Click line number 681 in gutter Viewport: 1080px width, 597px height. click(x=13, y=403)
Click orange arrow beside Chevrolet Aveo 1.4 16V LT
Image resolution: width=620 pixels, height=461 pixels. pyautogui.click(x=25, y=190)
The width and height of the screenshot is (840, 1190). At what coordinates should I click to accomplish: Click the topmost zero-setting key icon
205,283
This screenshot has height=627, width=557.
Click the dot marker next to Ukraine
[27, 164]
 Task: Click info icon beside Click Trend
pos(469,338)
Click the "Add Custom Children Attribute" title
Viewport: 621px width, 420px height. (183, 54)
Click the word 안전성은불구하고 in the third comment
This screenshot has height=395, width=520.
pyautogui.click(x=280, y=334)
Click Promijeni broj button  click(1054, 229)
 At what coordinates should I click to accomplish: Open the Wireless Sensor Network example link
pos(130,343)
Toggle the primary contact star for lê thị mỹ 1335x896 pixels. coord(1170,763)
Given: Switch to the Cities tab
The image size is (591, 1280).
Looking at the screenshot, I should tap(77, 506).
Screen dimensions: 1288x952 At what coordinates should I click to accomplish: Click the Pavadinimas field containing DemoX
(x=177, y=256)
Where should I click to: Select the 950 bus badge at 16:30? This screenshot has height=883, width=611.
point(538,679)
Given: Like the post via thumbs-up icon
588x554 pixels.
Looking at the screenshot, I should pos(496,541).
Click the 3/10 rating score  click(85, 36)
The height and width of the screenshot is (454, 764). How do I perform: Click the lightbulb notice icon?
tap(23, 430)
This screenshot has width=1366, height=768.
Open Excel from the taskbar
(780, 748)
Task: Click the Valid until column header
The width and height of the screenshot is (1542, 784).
· · · ·
## Problem
An accurate, complete transcription of the records above is needed.

## Exercise response
Click line number 681 in gutter Viewport: 1080px width, 597px height. click(x=13, y=403)
Click orange arrow beside Chevrolet Aveo 1.4 16V LT
Image resolution: width=620 pixels, height=461 pixels. pyautogui.click(x=25, y=190)
The width and height of the screenshot is (840, 1190). At what coordinates should I click to accomplish: Click the topmost zero-setting key icon
205,283
This screenshot has height=627, width=557.
Click the dot marker next to Ukraine
[27, 164]
 Task: Click info icon beside Click Trend
pos(469,338)
Click the "Add Custom Children Attribute" title
Viewport: 621px width, 420px height. (183, 54)
Click the word 안전성은불구하고 in the third comment
This screenshot has height=395, width=520.
pyautogui.click(x=280, y=334)
Click Promijeni broj button  click(1054, 229)
 At what coordinates should I click to accomplish: Open the Wireless Sensor Network example link
pos(130,343)
Toggle the primary contact star for lê thị mỹ 1335x896 pixels. coord(1170,763)
Given: Switch to the Cities tab
The image size is (591, 1280).
Looking at the screenshot, I should tap(77, 506).
Screen dimensions: 1288x952 At what coordinates should I click to accomplish: Click the Pavadinimas field containing DemoX
(x=177, y=256)
Where should I click to: Select the 950 bus badge at 16:30? This screenshot has height=883, width=611.
point(538,679)
Given: Like the post via thumbs-up icon
588x554 pixels.
Looking at the screenshot, I should pos(496,541).
Click the 3/10 rating score  click(85, 36)
The height and width of the screenshot is (454, 764). How do I perform: Click the lightbulb notice icon?
tap(23, 430)
This screenshot has width=1366, height=768.
Open Excel from the taskbar
(780, 748)
Task: Click the Valid until column header
The width and height of the screenshot is (1542, 784).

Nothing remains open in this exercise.